◆ EXTRACTED DATA ◆
■ ■ ■ ■
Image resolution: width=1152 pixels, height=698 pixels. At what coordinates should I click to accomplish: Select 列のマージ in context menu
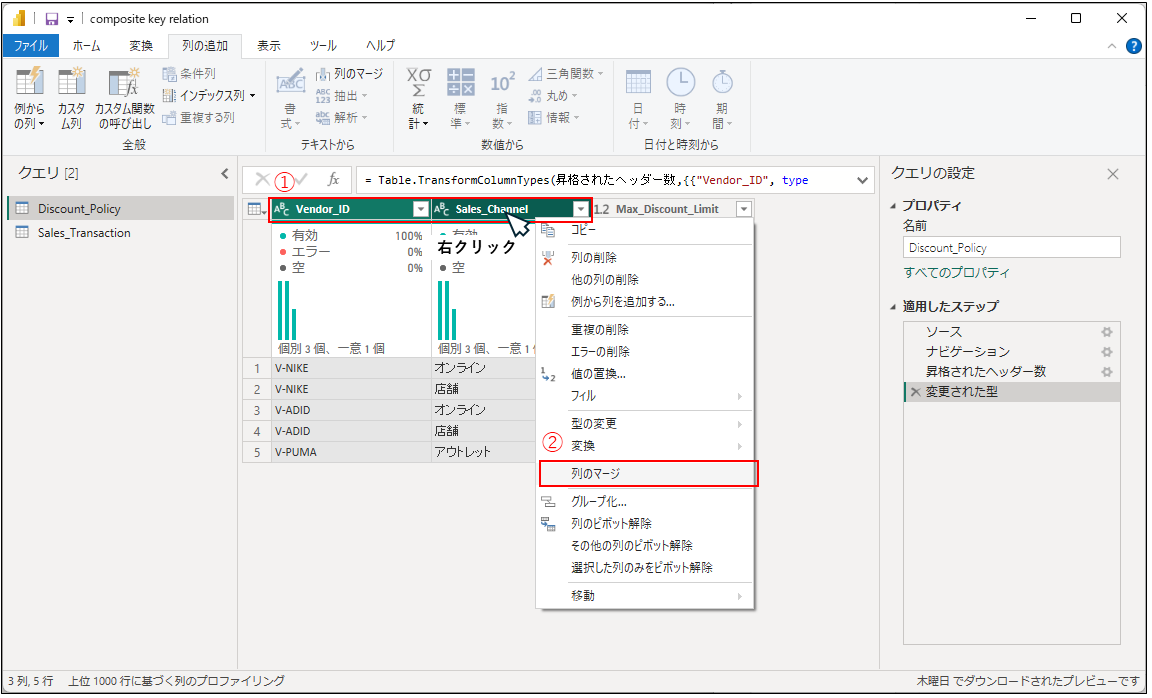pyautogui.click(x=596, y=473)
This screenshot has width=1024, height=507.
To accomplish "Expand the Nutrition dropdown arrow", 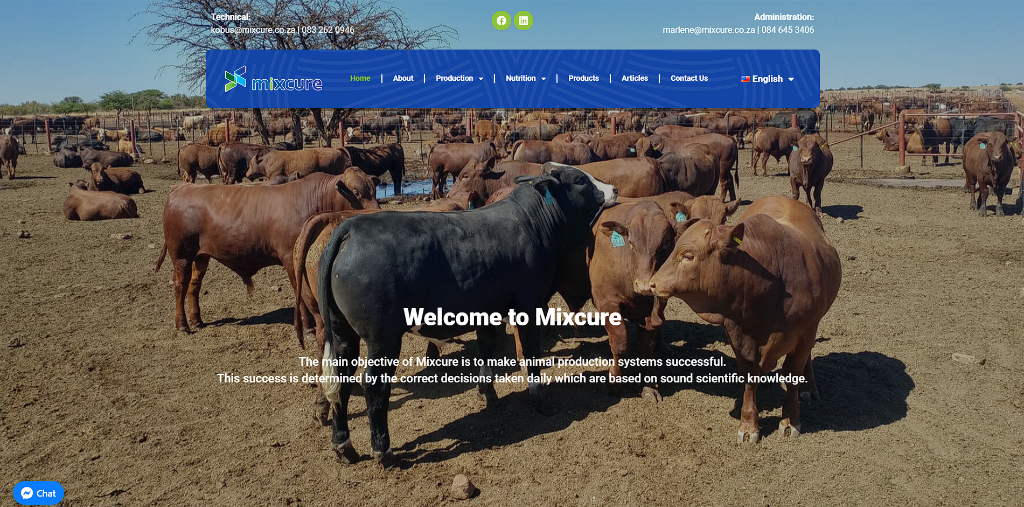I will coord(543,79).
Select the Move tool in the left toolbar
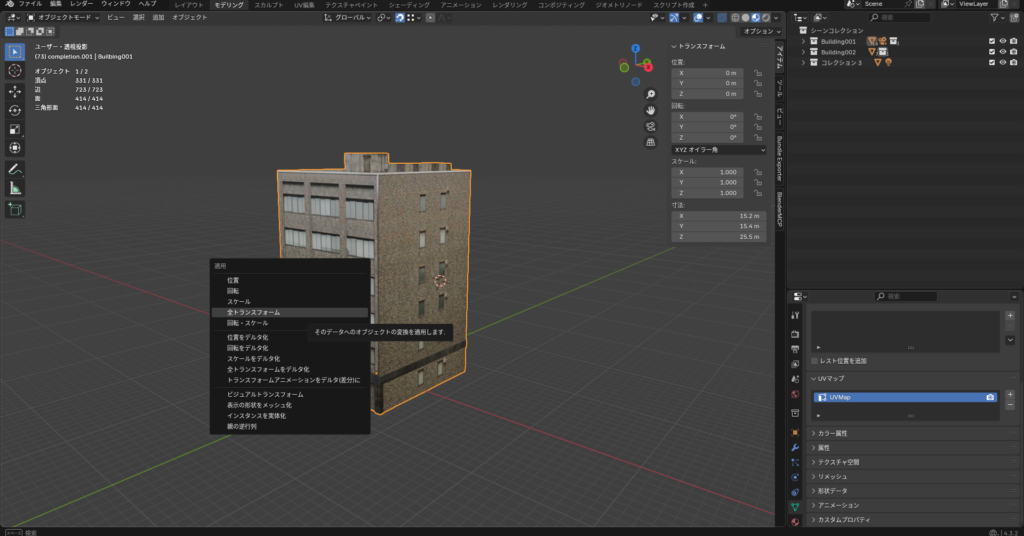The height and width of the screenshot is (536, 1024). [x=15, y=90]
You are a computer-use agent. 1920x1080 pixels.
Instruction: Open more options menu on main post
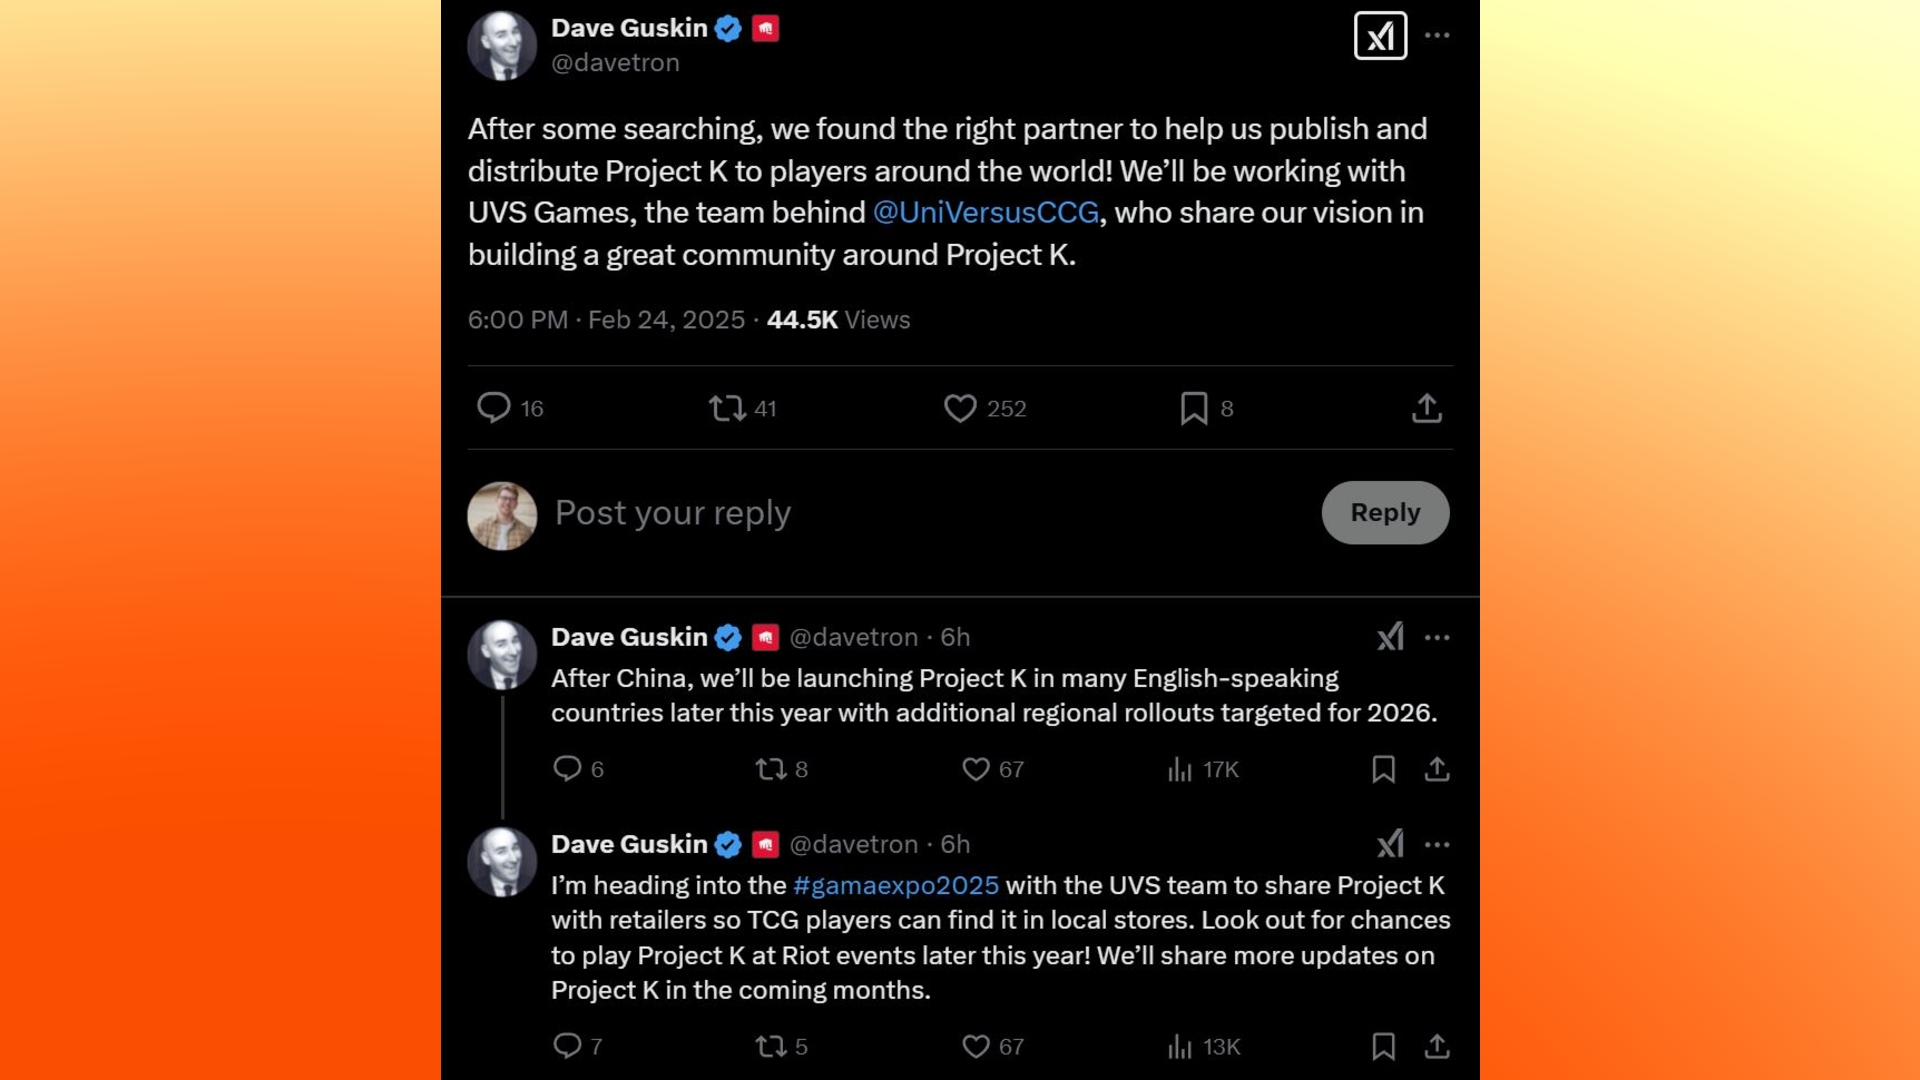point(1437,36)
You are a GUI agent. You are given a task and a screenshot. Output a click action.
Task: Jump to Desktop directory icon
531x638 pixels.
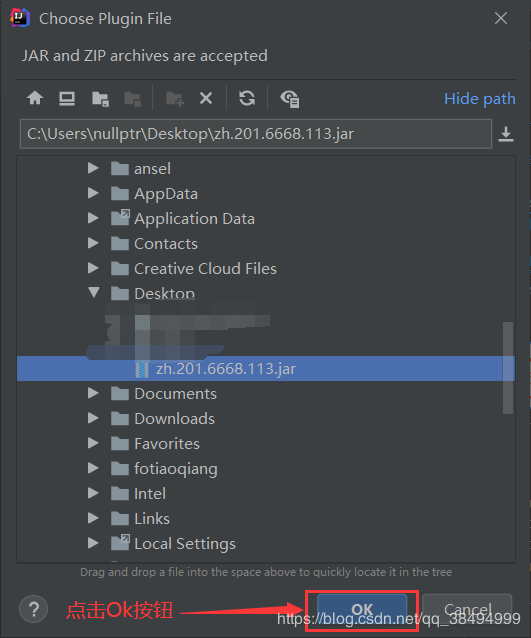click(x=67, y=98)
■ ■ ■ ■
◆ REQUIRED WORK ◆
Starting with the line that contains "Instruction: Open more", reproduce every line to the end of the material above, both end lines included, exactly and with no pictures.

◆ PROBLEM SOLUTION ◆
Instruction: Open more options menu on main post
point(1437,36)
You are a GUI agent. You are given a task and a screenshot. Output a click action.
Task: Jump to Desktop directory icon
531x638 pixels.
click(x=67, y=98)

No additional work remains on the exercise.